Arteria juga menyebut pembayaran pajak bumi dan bangunan merupakan salah satu sarana perwujudan kegotongroyongan nasional dalam pembiayaan negara dan pembangunan nasional. Sehingga, lanjutnya, dalam pengenaannya harus memperhatikan prinsip kepastian hukum, keadilan, dan kesederhanaan serta ditunjang oleh sistem administrasi perpajakan yang memudahkan wajib pajak dalam memenuhi kewajiban pembayaran perpajakan.

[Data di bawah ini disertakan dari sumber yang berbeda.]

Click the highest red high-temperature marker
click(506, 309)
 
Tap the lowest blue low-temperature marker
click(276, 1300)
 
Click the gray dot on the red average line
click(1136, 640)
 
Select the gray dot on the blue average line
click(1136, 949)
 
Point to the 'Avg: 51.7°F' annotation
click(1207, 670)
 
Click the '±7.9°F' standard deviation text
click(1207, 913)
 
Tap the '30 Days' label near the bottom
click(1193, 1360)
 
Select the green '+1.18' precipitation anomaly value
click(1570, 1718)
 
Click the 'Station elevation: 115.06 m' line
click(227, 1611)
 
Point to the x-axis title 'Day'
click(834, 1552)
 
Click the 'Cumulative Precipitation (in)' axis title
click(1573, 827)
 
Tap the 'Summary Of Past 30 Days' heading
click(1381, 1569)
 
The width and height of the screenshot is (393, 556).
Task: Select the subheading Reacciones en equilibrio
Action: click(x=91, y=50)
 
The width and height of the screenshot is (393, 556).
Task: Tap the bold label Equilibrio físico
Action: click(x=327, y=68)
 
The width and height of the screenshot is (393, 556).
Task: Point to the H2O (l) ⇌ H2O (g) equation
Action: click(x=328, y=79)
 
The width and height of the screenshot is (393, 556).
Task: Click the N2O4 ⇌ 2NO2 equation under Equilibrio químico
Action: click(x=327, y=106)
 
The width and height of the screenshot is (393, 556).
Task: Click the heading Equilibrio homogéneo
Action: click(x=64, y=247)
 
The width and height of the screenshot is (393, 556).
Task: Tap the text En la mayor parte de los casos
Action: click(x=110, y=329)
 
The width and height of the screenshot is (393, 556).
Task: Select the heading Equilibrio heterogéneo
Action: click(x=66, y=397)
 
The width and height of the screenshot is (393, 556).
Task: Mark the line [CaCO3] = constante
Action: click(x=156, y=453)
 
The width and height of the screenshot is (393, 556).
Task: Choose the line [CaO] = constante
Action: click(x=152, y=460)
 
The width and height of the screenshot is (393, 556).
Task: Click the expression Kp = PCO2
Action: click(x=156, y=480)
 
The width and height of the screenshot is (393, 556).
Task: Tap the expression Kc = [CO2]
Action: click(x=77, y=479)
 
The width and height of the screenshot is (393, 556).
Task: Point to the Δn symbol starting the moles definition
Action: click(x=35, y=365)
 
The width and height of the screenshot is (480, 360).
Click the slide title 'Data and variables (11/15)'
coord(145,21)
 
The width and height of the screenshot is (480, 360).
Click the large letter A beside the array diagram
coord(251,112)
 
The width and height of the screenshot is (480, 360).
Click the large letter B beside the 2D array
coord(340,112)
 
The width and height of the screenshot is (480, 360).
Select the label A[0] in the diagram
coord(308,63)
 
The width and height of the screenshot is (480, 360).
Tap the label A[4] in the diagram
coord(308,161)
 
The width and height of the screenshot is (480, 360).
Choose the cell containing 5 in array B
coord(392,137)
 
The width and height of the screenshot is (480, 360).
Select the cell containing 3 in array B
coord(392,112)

Permohonan yang teregistrasi dengan nomor perkara 3/PUU-XVI/2018 ini diajukan oleh Jestin Justian, Ezra Prayoga Manihuruk, Agus Prayogo, dan Nur Hasan. Pemohon merasa berkeberatan dengan kewajiban pembayaran pajak bumi dan bangunan sebagaimana diatur dalam Pasal 4 ayat (1) dan ayat (2) UU PBB. Menurut Pemohon, pasal a quo bertentangan dengan frasa ‘bertempat tinggal’ sebagaimana tercantum dalam Pasal 28 UUD 1945. Dari sini, pihaknya meminta pasal tersebut tidak memiliki kekuatan hukum mengikat dan dibatalkan MK.